London Daily

Focus on the big picture.
Saturday, Oct 04, 2025

The surprising place where sex change tourism is booming

The surprising place where sex change tourism is booming

Thailand was always considered the ‘go-to’ overseas destination for gender-change surgery, but not anymore. India is going through an "exponential rise" in patients.

Since the mid-1970s, foreigners have flown into Thailand as men and later flown back out as women. The Philippines, too, was something of a hotspot. Southeast Asia in general was long thought to be more tolerant of transgenderism.

But now gender affirmation surgery is easing into the mainstream, it’s big business, and the industry is booming in a new destination: India.

So much so that surgeon Dr. Narendra Kaushik has erected a purpose-built hospital solely for trans patients. His Olmec centre in Delhi handles up to 70 patients a month, with many undergoing multiple procedures. Olmec performs around a thousand surgeries every year; 600 of these are to change the genitalia from male to female or female to male.

“We have undergone an exponential increase in the past seven years or so,” Dr. Kaushik told RT.com. “It’s mostly male-to-female surgery as this is what is reflected in society, but we are also getting female-to-male patients.”

For every patient born female who wants to make the change to male, there are three patients who want to make the leap from male to female. What does the surgery entail?

GRAPHIC CONTENT WARNING


“We take away the testes,” explained Dr. Kaushik. “We then use the outer parts of the penis to make the female genitalia in a beautiful way, including a clitoris with good sensations from the glans of the penis, and this makes orgasm possible.
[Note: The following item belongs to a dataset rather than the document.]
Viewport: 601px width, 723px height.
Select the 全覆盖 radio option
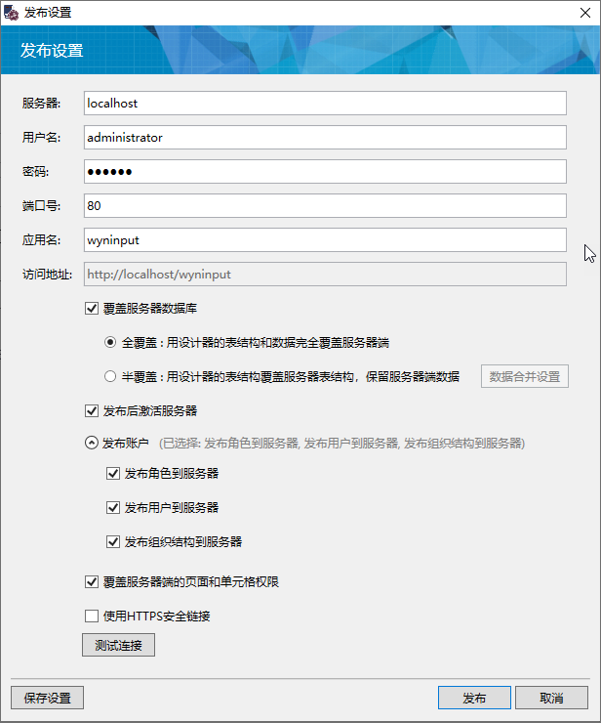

“In the past, the majority of sex-change operations meant patients had to live without sexual intercourse. Not anymore. We have a 98.3% satisfaction rate amongst patients and their partners.

“We cannot say they are absolutely normal female genitals because they are made from the male organs but they are as close as is possible in terms of function and appearance. She feels like a woman.”

As with any surgery, the experience is not exactly pleasant.

“Believe me when I say it’s very, very painful,” Isabella Thalund told RT.com. “But absolutely worth it – when you are in my situation, obviously.”

Isabella, 33, travelled to India from her home country of Denmark in the autumn for genital surgery and paid around $14,000 including flights. That’s already expensive to most people, but Dr. Kaushik estimates that full gender alignment surgery can cost between $30,000 and $40,000. That could include reduction of the Adam’s apple, breast surgery and – often the most expensive element – facial feminisation surgery. It depends on the individual.

But those costs are tiny compared to the US, where bills can reach way over $100,000 for similar treatments. And in Denmark, says Isabella, there is also a six-year waiting list for less effective surgery in the public sector. It’s a two-year wait in the UK just to get an appointment to see a specialist, as demand has reached record levels. Some 5,700 people are waiting for an appointment at London’s main gender clinic, the Tavistock and Portman Foundation Trust, alone.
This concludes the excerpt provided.